Серьезно беспокоит то, как используются мощные источники, на которых облучают удобрения, стерилизуют материалы и так далее. А на третье место, к сожалению, вышла медицина. Очень тяжелые случаи со смертельными исходами отмечены при сбоях программ терапевтического облучения. У нас в России пока два таких случая, один - смертельный, одна пациентка жива, но в бедственном состоянии. Это медсестра, которую "сожгли" на рентгеновском аппарате в Институте онкологии...

- А перманентно возникающие разговоры о фактах радиационного терроризма - сколь велика эта опасность?

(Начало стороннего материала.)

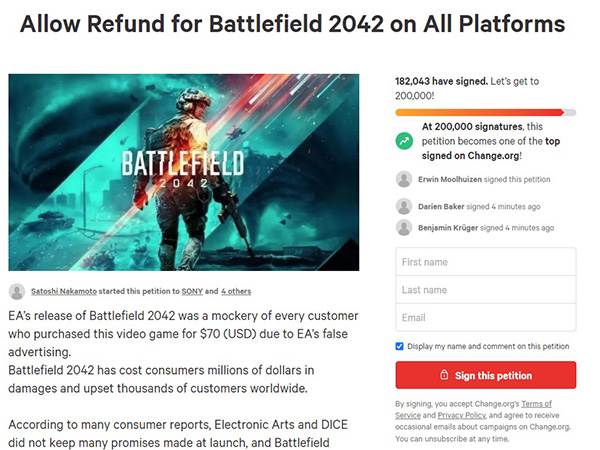Click the Email input field
The height and width of the screenshot is (450, 600).
point(485,318)
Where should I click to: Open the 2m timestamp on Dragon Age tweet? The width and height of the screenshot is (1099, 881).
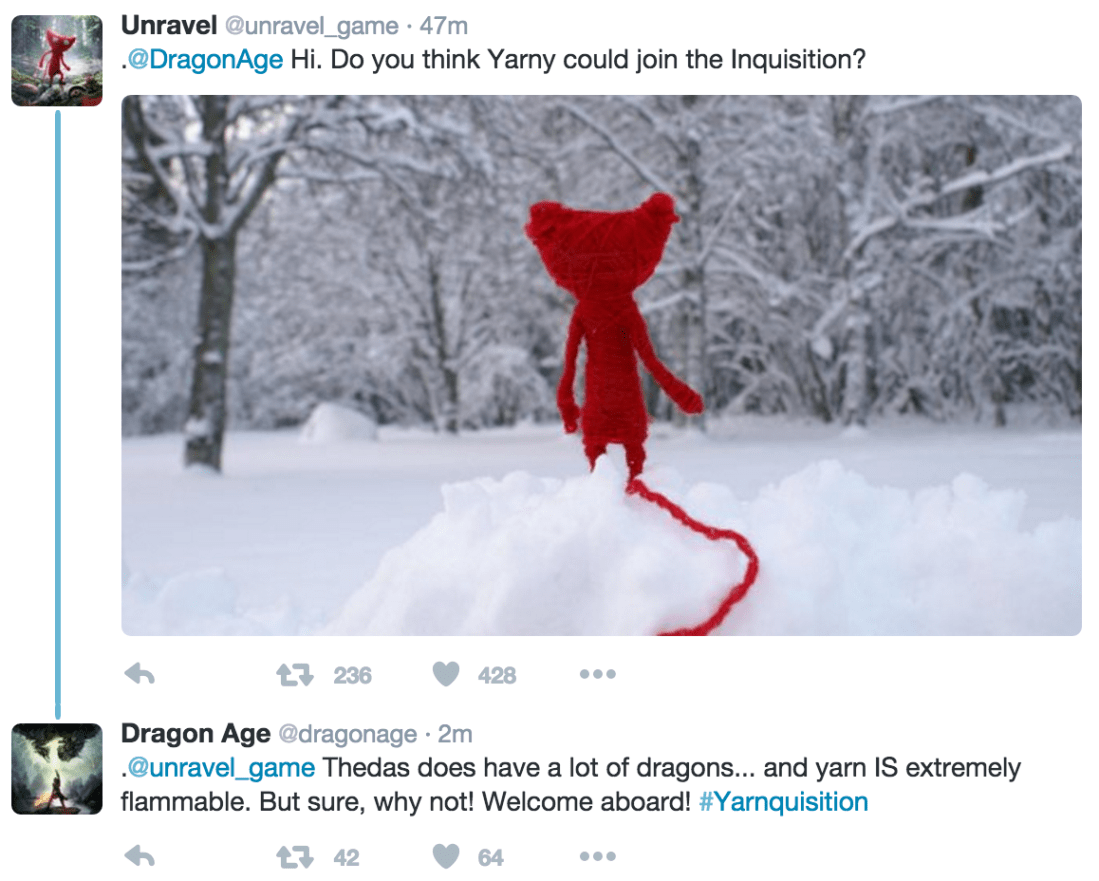click(x=456, y=735)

- Примерно на сто ситуаций ненадлежащего использования излучателей примерно четыре криминальных - когда человек берет их неизвестно для каких целей. В Мытищах был такой случай. Два источника хранил у себя на балконе бывший студент МИФИ. А потом, возможно, чего-то испугавшись, завернул их в детские пеленки и спустил в Мытищинский пруд. Их нашли. По этой пеленке опознали хозяина, освидетельствовали. Сам он никакого вреда не получил, а дальнейшей его судьбы я не знаю... Но массовых ситуаций не было. Поэтому лично я в радиационный терроризм не очень верю. В неряшество - да...

Досье "РГ"

За 50 лет медицинских наблюдений на ПО "Маяк" диагностировано 2300 случаев хронической лучевой болезни, в том числе 2 непосредственных летальных исхода. У 11 пострадавших развился лейкоз. 41 работник перенес острую лучевую болезнь, семеро скончались практически сразу. Высокая заболеваемость раком легкого пришлась на тех, кто начинал работу на "Маяке" в наиболее неблагоприятный период (1949-1958 гг.).